How 5G Mobile Networks Will Change IoT Security

Depending on your location, you might have noticed a new 5G icon on your cell phone recently. The roll-out of the new 5G mobile network is largely a positive change for consumers and businesses. The fifth generation of cellular networks (hence 5G) purports to be one of the fastest wireless networks ever created.

This technology claims to provide more efficient interconnectivity, and faster data transfers between people, objects and devices. All good things, right? But what security risks does 5G represent for the modern age?

Some cybersecurity experts suggest that new vulnerabilities are versions of problems not entirely flushed out from 4G and even 3G networks. This article will attempt to explore some problems and opportunities that IoT security experts need to be aware of, and how savvy enterprises can be proactive about security in the age of 5G.

Riding the 5G Wave

A business’s potential is only as great as the technology they elect, as an organization, to adopt and use. One of the first benefits that 5G provides comes from the additional speed that the network provides. 4G posted average download speeds around 20Mbps. With a fully deployed and optimized 5G network, users should expect those download speeds to reach anywhere from 500 to 1,500Mbps. 

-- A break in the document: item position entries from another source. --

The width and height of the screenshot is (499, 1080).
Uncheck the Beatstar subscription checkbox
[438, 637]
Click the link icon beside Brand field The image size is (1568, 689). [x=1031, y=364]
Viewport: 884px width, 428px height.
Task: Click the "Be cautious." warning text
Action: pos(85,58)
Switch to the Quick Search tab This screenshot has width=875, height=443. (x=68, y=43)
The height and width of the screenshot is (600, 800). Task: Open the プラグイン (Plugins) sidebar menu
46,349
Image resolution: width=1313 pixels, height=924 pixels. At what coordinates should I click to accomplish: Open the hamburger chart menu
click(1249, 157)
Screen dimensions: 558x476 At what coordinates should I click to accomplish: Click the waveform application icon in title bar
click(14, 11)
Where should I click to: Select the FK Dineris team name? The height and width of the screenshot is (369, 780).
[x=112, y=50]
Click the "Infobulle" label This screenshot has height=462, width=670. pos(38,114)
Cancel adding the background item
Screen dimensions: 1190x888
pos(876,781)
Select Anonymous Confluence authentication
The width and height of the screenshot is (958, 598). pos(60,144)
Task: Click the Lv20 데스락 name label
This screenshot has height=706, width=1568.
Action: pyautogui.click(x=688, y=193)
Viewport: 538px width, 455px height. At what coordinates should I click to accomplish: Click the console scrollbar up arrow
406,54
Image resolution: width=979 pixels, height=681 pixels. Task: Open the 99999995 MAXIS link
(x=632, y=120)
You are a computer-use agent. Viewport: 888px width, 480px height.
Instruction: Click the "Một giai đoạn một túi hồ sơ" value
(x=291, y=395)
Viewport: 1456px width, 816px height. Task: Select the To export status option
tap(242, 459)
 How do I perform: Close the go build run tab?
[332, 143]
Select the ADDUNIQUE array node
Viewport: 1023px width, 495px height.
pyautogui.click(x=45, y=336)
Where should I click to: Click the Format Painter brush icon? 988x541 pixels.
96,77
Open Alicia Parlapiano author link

Raw speed is one thing, being able to harness this type of efficiency is another. A Barclays’ poll recently reported that only around 28% of businesses understand 5G or the practical business applications the network offers. 

Along with the challenges of leveraging the increased speed of the 5G network for business purposes, another important aspect of 5G education involves the security risks associated with faster technology. We suspect that if only 28% of businesses understand the practical applications of a 5G network, the awareness of potential security risks may be a similarly low figure.

Getting Up to Speed on G Security

While 5G touts a tighter grip on security, experts in the space will remind us that some of the concerning holes in the security of 4G, and even 3G, networks have been carried over into the rollout of 5G. Give credit where it’s due, the 5G security wins are associated with the encryption process which improves anti-tracking and spoofing features. This means that would-be criminals have a much harder time tracking and manipulating device connections.

5G is also more software and cloud-focused than previous versions, which allows for better monitoring so threats can be spotted and mitigated more quickly. 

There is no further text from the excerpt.